Polícia da moda: Justiça muda regra depois de barrar advogada de minissaia

A advogada Joice Level, barrada no prédio da Justiça Federal em Rondônia por usar saia considerada curta demais. — Crédito: Reprodução.

Em 20 de junho, uma advogada foi barrada na portaria do prédio da Justiça Federal em Porto Velho (RO) porque estava com uma saia curta demais. A comissão julgadora dos trajes consistiu em dois funcionários da segurança, que interpretaram a norma em vigor na época: era proibido entrar no local com roupa medindo 15 centímetros ou mais a partir dos joelhos.

Num mesmo artigo, a norma impedia a entrada de pessoas “portando arma de qualquer natureza” ou que estivesse “indevidamente trajada, segundo os preceitos de austeridade e de decoro exigidos pelo Poder Judiciário”. O texto incluía nas proibições “calções de qualquer tipo, bermudas, shorts, calca legging, camisetas masculinas sem manga, vestuário de comprimento curto (15 cm ou mais medidos da parte superior dos joelhos) ou a expor a região abdominal”.

A justificativa para as proibições era a “austeridade própria do ambiente”. Crianças com até 12 anos de idade eram consideradas exceção às regras. Na prática, cada tribunal do país tem uma regra própria sobre vestimenta. De um modo geral, cabe aos seguranças de plantão avaliar se o visitante pode ou não entrar – uma espécie de polícia da moda.

Depois do incidente, a Justiça Federal em Rondônia alterou a norma para roupas nos tribunais por uma regra mais abrangente. O novo texto proíbe a entrada de pessoa “indevidamente trajada, segundo os preceitos de austeridade e de decoro exigidos pelo Poder Judiciário” – sem o comprimento da saia medido em centímetros. A norma inclui como exceção “indígenas, hipossuficientes e pessoas em situação de rua”, que poderão usar no local “trajes sumários, calçados ou não, observando-se sempre, nessa matéria, o respeito aos costumes, às tradições locais e às condições financeiras e sociais”.

A advogada Joice Level, que foi barrada em junho do prédio, registrou reclamação perante a Comissão da Defesa das Prerrogativas da OAB (Ordem dos Advogados do Brasil) em Rondônia para conseguir acesso ao edifício. Acabou conseguindo.

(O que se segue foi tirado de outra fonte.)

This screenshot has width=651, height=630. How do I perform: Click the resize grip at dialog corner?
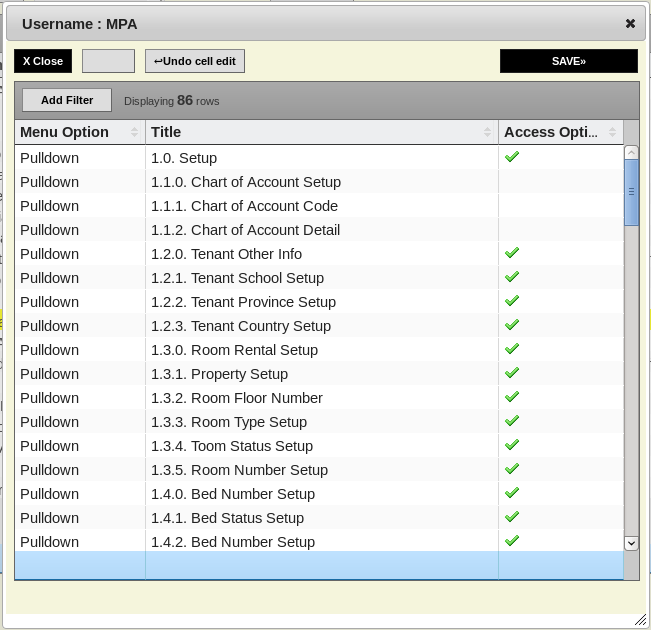(640, 620)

A Ordem também pediu para que a conduta dos seguranças fosse analisada e para que a norma fosse derrubada. A conclusão do procedimento interno é que os funcionários apenas interpretaram a norma em vigor – portanto, não houve irregularidade. O episódio, no entanto, fez com que o tribunal mudasse a norma.

Joice afirmou que, no dia em que foi barrada, usava uma saia de modelo social, de comprimento “normal”, poucos dedos acima da altura dos joelhos. “Esse é um traje social do advogado. Não era uma minissaia. Faltou bom senso ao segurança para avaliar essa questão”, afirmou.

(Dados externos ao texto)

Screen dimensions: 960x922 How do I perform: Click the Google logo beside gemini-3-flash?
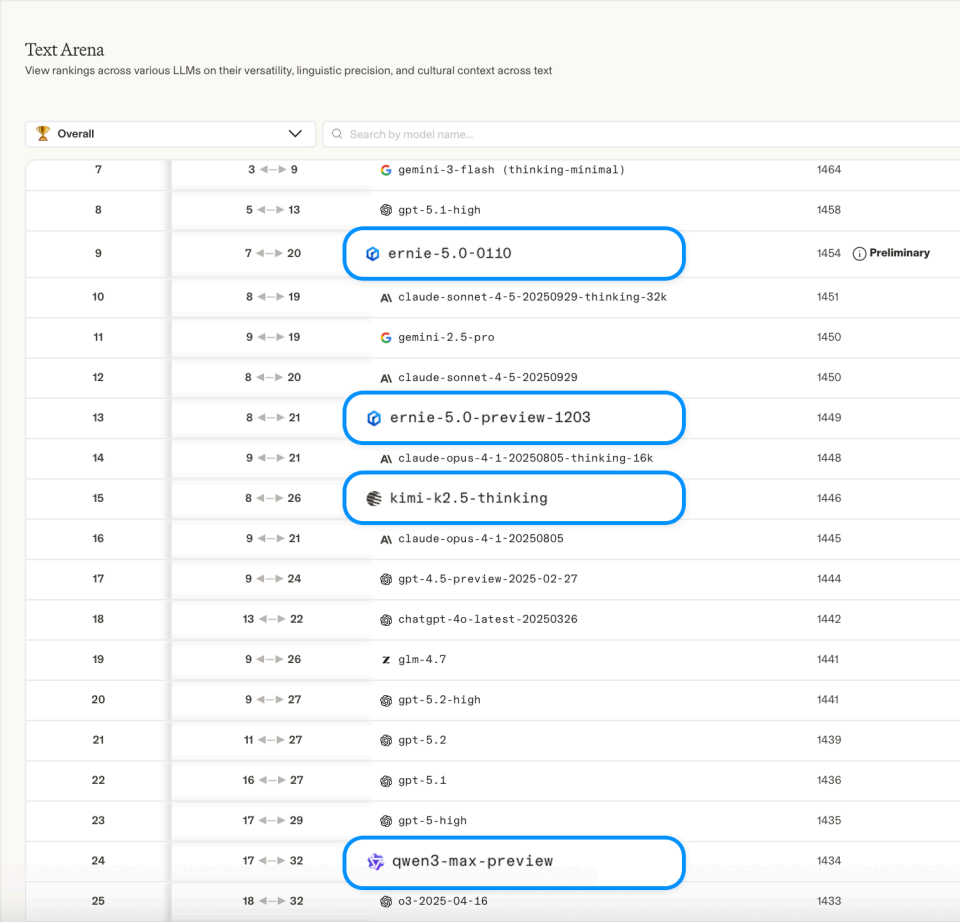click(386, 170)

Para o presidente OAB-RO, Márcio Nogueira, a mudança na norma foi importante para evitar novos constrangimentos a mulheres. “Essa mudança deve impedir a submissão das advogadas a novos constrangimentos. O objetivo da Justiça é atender a população, e não estipular padrões de vestimenta. Permitir o ingresso de advogadas e advogados, estabelecidos pela Constituição como essenciais à Justiça, é fundamental para que os tribunais cumpram seu objetivo”, disse Nogueira.

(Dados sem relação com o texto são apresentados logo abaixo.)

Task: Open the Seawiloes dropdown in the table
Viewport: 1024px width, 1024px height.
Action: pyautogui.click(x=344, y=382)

“A proibição de acesso ao prédio da Justiça Federal em função da saia é um ato discriminatório e desproporcional. É preciso que tribunais e demais órgãos públicos, de todos os Poderes, combatam gestos de humilhação contra mulheres advogadas e de outras profissões”, declarou a presidente da Comissão Nacional da Mulher Advogada do Conselho Federal da OAB, Cristiane Damasceno.